Notice the use of brick on the interior. Bologna lacks a rich source for stone, but has clay aplenty and therefore embraced this natural resource, which makes for some really striking buildings. Here we have French Gothic a la Italian Bologna.
Once inside, I was particularly excited to see the altarpiece of St. Roch by Parmigianino, but alas it was covered with scaffolding, as were several chapels here. As it turns out, this church was impacted by the earthquake of 2012 and the structure is still languishing under braces and scaffolding, especially in the side chapels.
On the other hand, the big surprise (and there always is one) was the Cappella Bolognini painted by Giovanni da Modena between 1408-20. The frescoes depict the travels of the Magi on the right wall and the most vivid scenes of Hell I have ever encountered in Renaissance painting on the opposite wall. Good fun. It might be hard to see, but my favorite part is the center of the left wall where the "Blessed" are sitting in what look to be Renaissance theater seats watching God in his almond-shaped halo above.
We paused for a delicious lunch at the restaurant, Diana and I couldn't help but notice how the juicy-sweet cantaloupe of my proscuitto e melone was the same color as the streets of Bologna. See further evidence below.
Exhibits B, C and D.
These images were taken on the way to the Pinacoteca or civic museum and indeed the reason we went to Bologna in the first place. Why? Because they have Raphael's Sta. Cecilia altarpiece which I have not seen since 1995 and didn't see this week either! Why? Because the museum's website said it was open until 7 p.m. when in fact it closed at 1:30. Thus, my dear friends, I submit this post as an excellent example of my mostly love-but sometimes hate relationship with Italy. This sort of thing happens all the time. Why do we still love Italy? Well, the photos speak for themselves, I hope!
So, if you want to see Sta. Cecilia you'll have to do what I did and Google her.
After much cussing we moved to Santa Maria della Vita where, three steps into the building, Pisa experienced a fast-moving summer deluge. The sky looks blue in the images, but this storm still managed to whip up out of nowhere. It felt poignant in a way because this is the work we came to see...
Niccolò dell'Arca's late 15th C. tour-de-force, terracotta Lamentation over the Dead Christ. These are life-sized figures and leaving aside any religious beliefs one may or may not have, or the odd way grief is gendered in this work, the two female figures on the right (Mary Magdalen and another Mary--the Virgin is actually third from the left) are among some of the most affecting pieces in Italian 15th C. sculpture. The piece was originally painted, hence the strange spots of color that remain.

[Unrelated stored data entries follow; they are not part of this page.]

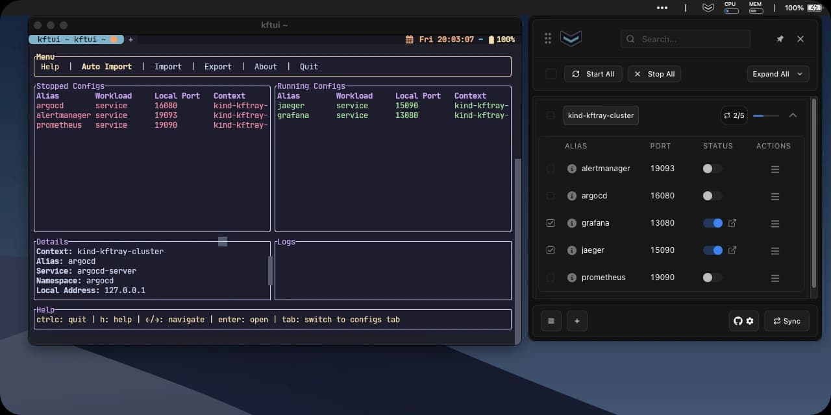Pin the kftray window using the pin icon

pos(780,39)
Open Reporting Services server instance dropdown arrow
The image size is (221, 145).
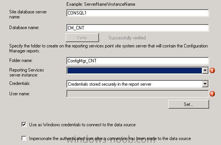205,70
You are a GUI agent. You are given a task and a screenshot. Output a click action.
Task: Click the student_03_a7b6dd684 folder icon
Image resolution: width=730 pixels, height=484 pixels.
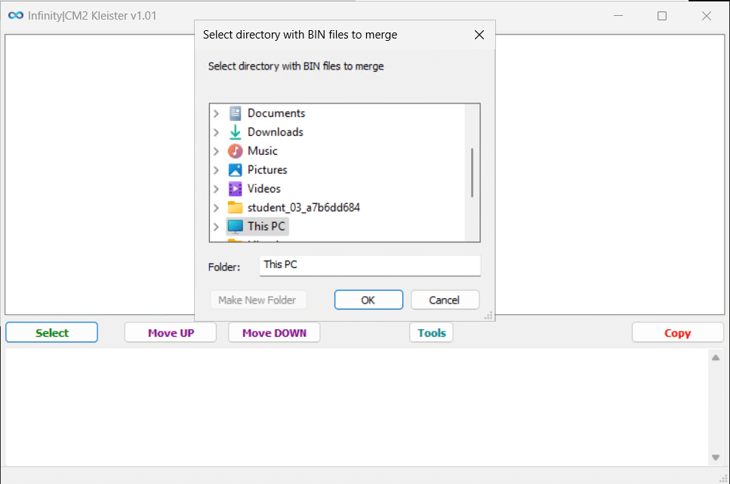236,208
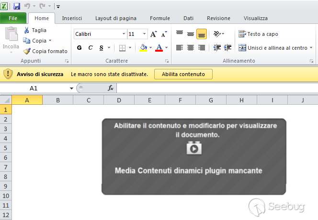Screen dimensions: 318x220
Task: Select the Copia formato paintbrush
Action: coord(27,51)
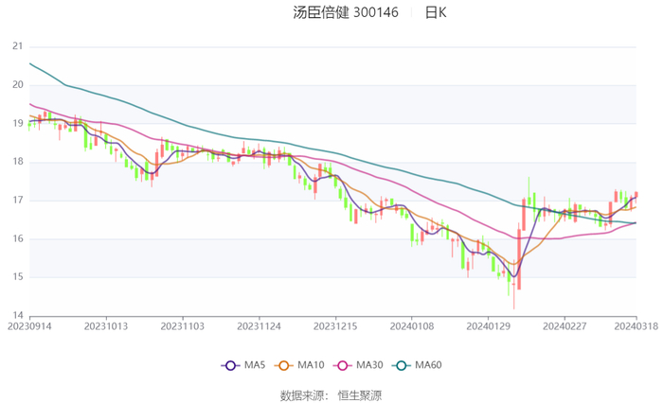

Once the rain abated we made our last stop--again another, unassuming and surprising church. In this case it's San Domenico, which in fact is the most important church of the Dominican order and houses the body (and head, separately) of its founder, St. Dominic, sainted in the 13th C.
The late medieval building was redecorated on the interior in the 17th C. and as Dave remarked, one could hardly find a more incongruous exterior / interior combination in all of Italy.
Not surprisingly the highlight of the building is off the right side aisle, namely the tomb of St. Dominic. [continued, see Part 2]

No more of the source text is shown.